I can haz baby snuggles?
It’ll be great. YOU’LL be great. And there are so so so many of us there to help if you need. :) xo Can’t wait to hug you.
I have had such anxiety since I had my second child 11 months ago. It was really bad when it got close to traveling with my two kids, I was so worried about everything it was horrible. We are going on an even bigger trip this summer with my husbands family and I am going to try not to worry and just lay it before God. Hope you have a great trip , I will say a little prayer for you.
What a small world…I went to high school with Kim!
I completely GET this. I worry too before any conference and the only time I’ve “brought” a baby was when I was pregnant with K at BlogHer ’09. ;) I’m guessing you’re gonna have all kinds of friends who will be willing to help or hold that sweet baby boy. Enjoy!! Wish I could be there to meet you both…
Thank you for being so frank about facing anxiety. I will certainly be trying your technique the next time my mind is racing (and telling HB about the technique so he can gently remind me to try it when I’ve forgotten). You’re helping more people then you may realize by sharing your struggles – you are so brave.
And that baby is going to have a fantastic trip making tons of friends just like you!
I adore your blog so much ! It’s so encouraging to hear how you are pursuing the Lord in little things and big things.
One thing I do when I get anxious or worried is practice “put-off / put-on” which is similar to you what you do. It comes from 2 Corinthians 10:5 which says, “We demolish arguments and every pretension that sets itself up against the knowledge of God, and we take captive every thought to make it obedient to Christ.” In my mind I take my thoughts captive and “put off” what is not true or what is causing me anxiety and then I “put on” what is true and pure and lovely–the things of the Lord. I picture myself being clothed in a spirit of power, love and and a sound mind. Sometimes I even make a list of my “put offs” and the corresponding “put ons.” I love that the Lord is so faithful to replace our anxious thoughts with His strength and peace.
Praying for you!
I so get this anxiety. Anxiety has been at the root of my PPD and PPA. Traveling with both of my girls by myself sends my anxiety soaring. Facing my anxiety head on like you are doing here and reaching out is what helps me get through it. It doesn’t make my anxiety go away, but it quiets the load roar of anxiety down to a quiet buzz in the background.
This is beautiful.
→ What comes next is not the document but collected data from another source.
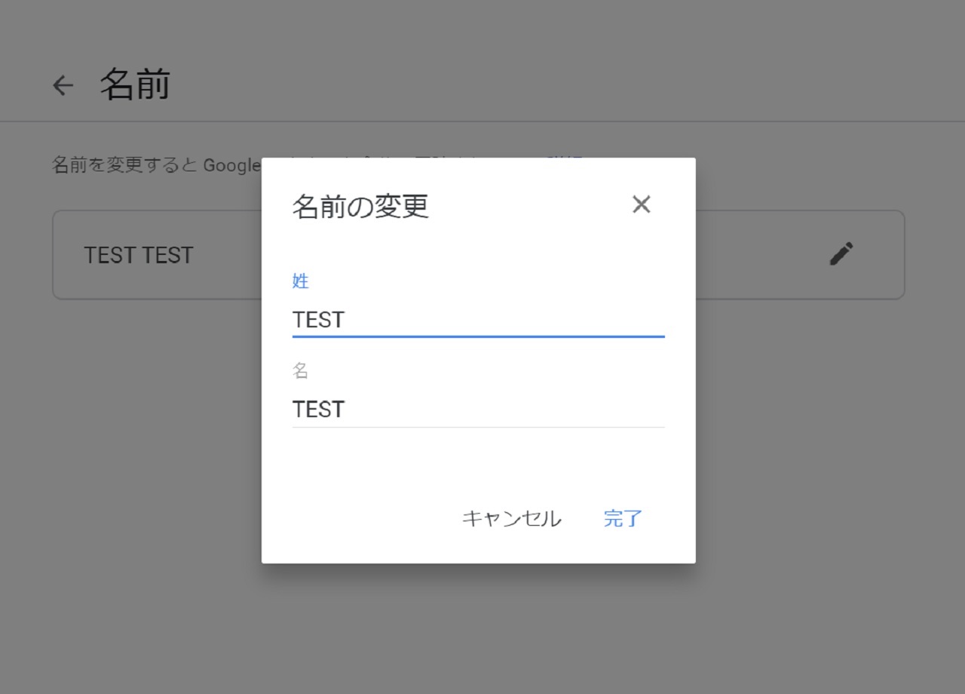Close the 名前の変更 dialog with X

click(641, 204)
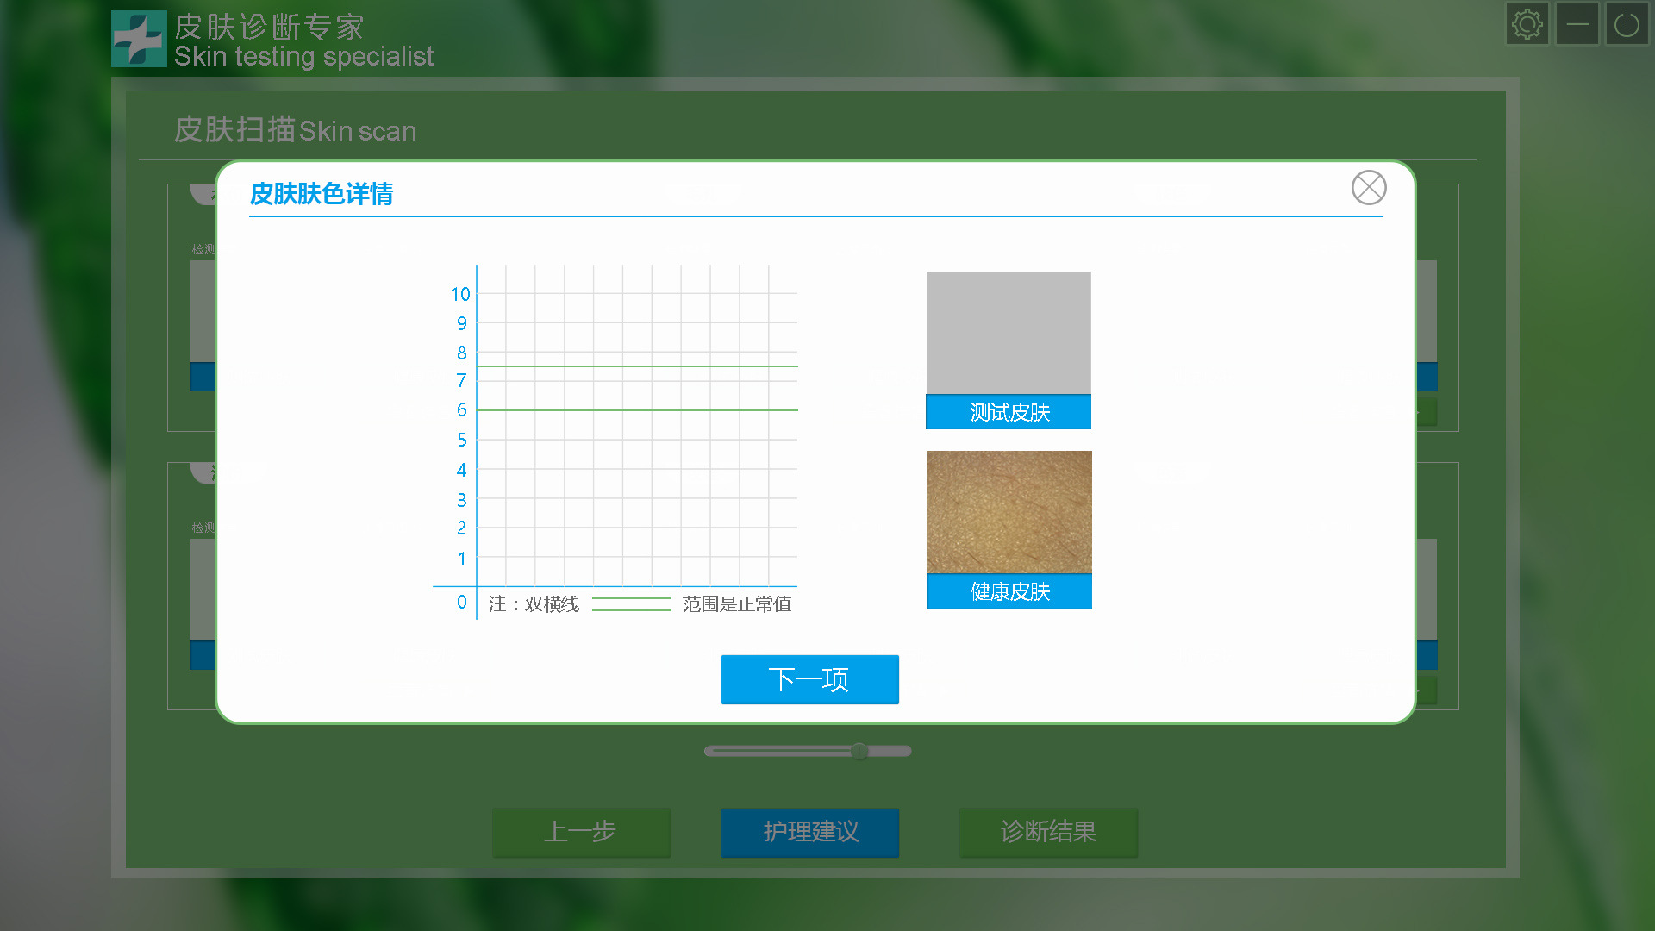
Task: Navigate to 诊断结果 diagnosis results tab
Action: 1047,830
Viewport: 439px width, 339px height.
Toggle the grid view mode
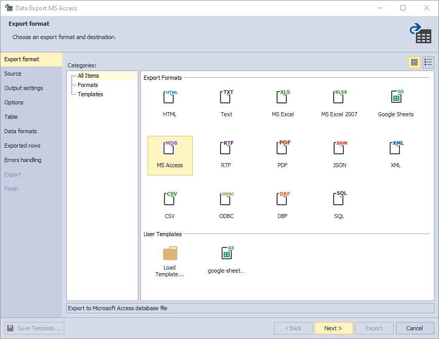coord(414,62)
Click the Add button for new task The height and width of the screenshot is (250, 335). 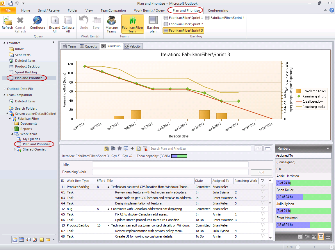tap(261, 172)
What a breakthrough for you! Our problems aren’t always as big as they seem once we take a step back and change our perspective. Keep remembering that! Thanks for sharing your journey.
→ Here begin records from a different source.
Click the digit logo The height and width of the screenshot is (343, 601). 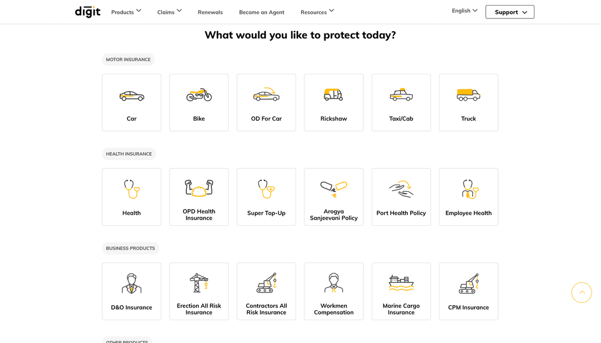(87, 12)
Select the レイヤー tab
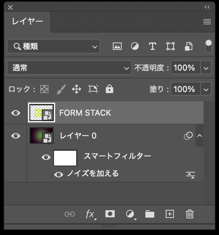The height and width of the screenshot is (235, 219). (x=27, y=21)
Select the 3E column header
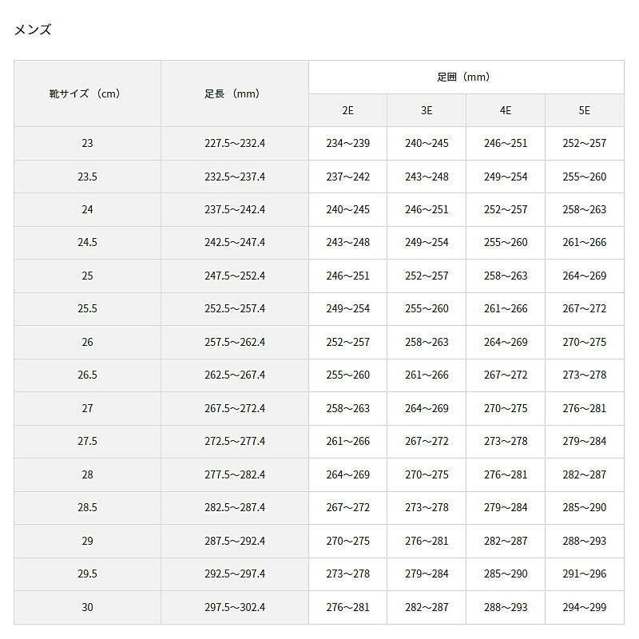Screen dimensions: 639x639 coord(427,110)
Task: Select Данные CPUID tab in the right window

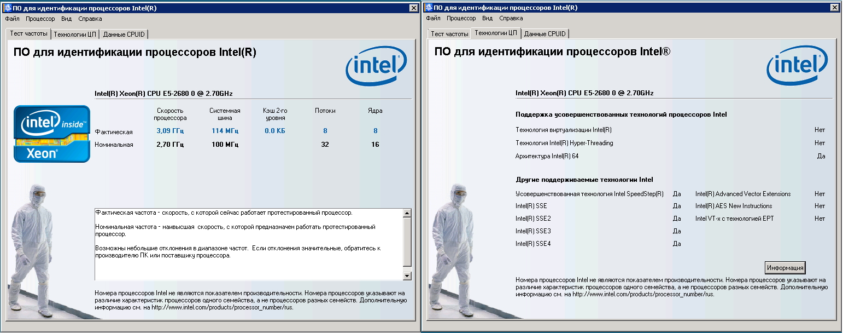Action: 545,34
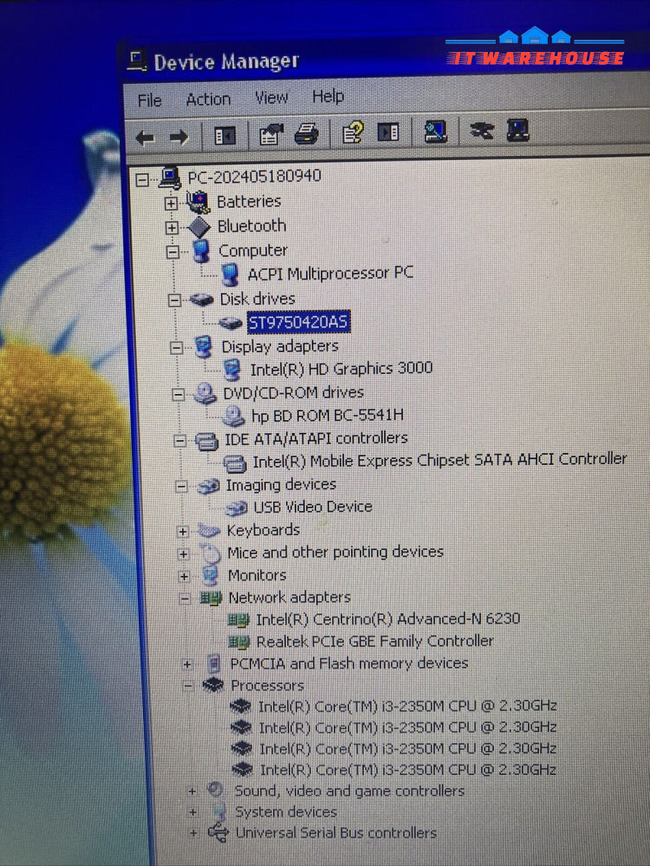
Task: Click Scan for hardware changes icon
Action: 435,132
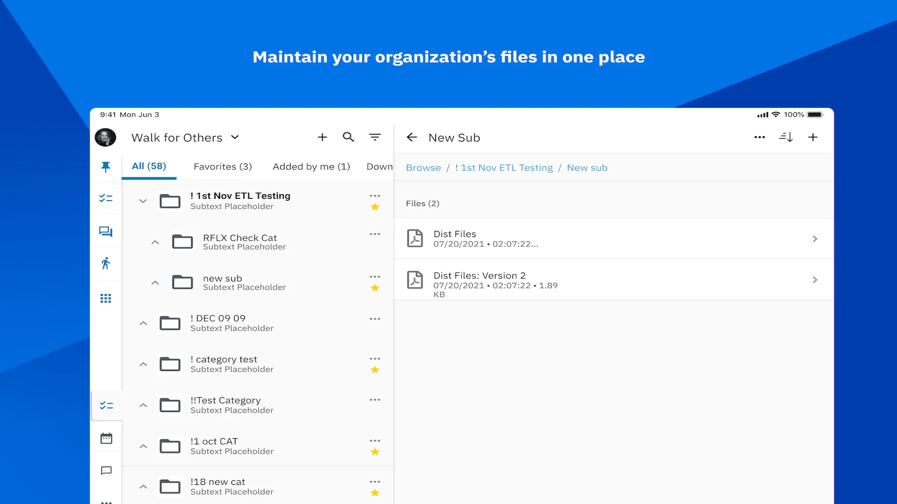Open sort/filter icon in New Sub header
The image size is (897, 504).
click(786, 137)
Sounds familiar. I remember a performance that I was doing and I had my daughter with me. She was a year or so old at the time and was the kind of kiddo who wanted to be held as much as possible. So, there I was, singing and playing guitar for a bunch of preschool kids, jumping and bouncing around, with my baby in my Ergo baby carrier. It was definitely an experience!
Stumbled across your website…don’t remember how I got here! lol Very cute blog and I commend you for taking your 9 month old with you! I worry about taking my 7 month old to the grocery store! *although we just got back from FL and all survived :)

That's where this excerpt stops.